With the growth of new FAST channels comes more opportunity for library content to be acquired, oftentimes from genres that don’t always match with current linear television programming mandates.
When it comes to licensing content to network owned FAST channels, budgets remain modest, however second run renewals on their cable linear channels are creeping in next to first run FAST acquisitions, proving that evergreen titles continue to shine across all platforms.
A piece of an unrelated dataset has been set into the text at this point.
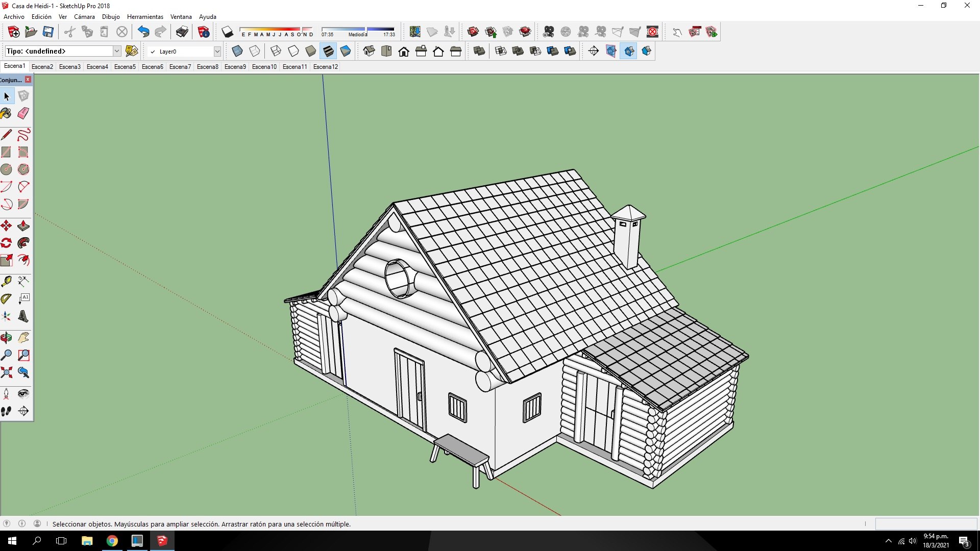The image size is (980, 551).
Task: Close the Conjun... toolbar panel
Action: pyautogui.click(x=28, y=80)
For example, Blue Ant’s paranormal T&E channel in Canada is now expanding into the FAST channel world with Haunt TV – serving new viewers in both Canada and the US. Flame sees the opportunity to work with trusted network buyers like Blue Ant as a mutually beneficial way to keep finished programming thriving in a multitude of platforms.
Retaining unique rights
FAST channels occupy a unique rights description – free digital linear via mobile or internet transmission. An exclusive grant of these rights would mean that another FAST channel won’t offer your programme in the territory, however AVOD rights could be granted non-exclusively for a video on demand option.
Exclusive terms should have equitable license fees or limited premiere windows. Content is acquired for FAST channels under two models – a license fee or a revenue share option. Depending on the title and where in the schedule your program is set to air, advertising revenue could vary. One of the challenges of FAST channels is that although the content is available for free, the threshold of ad watching may vary between viewers.
If your content isn’t placed during a prime watch time, there is high probability that the content won’t generate sufficient ad views. Monthly or quarterly reporting can also be tedious, so a decent license fee for a limited window is often preferred.
Although acquired content is the mainstay for FAST channels, it won’t be too long before we start to see original programming creep into the prime-time slots. After all, this model has been successful for years and is one that linear networks know how to market extremely well.
I predict that just as we are seeing the trend of premium originals premiere on SVOD platforms like Discovery+, Paramount+, and Disney+, Pay TV networks will also start to see the FAST channels as a way to target consumers looking for a free (ad supported) experience.
The more popular FAST channels become, the more ad revenue is earned, with the idea that there will be a tipping point in earnings that will propel funding for original, genre specific content. Flame hopes that by partnering early with networks and their FAST channel roll outs, this will then lead to the development and commissioning of Flame’s original content in the future.
The evolution of FAST channels and their ever-growing genres also allows more options for international programming placement into the US. Seeing the success of SVOD services such as Acorn TV for UK centric content, I predict more FAST channel options will help distributors find homes for international hits to cross over into the very competitive US marketplace.
The future of FAST channels is proving to be profitable, not only with the immediate revenues earned but also the invaluable long-term rapport with the linear networks we continue to produce for.
Anne Corsak is SVP of content sales for North America and global digital strategy at Flame Distribution.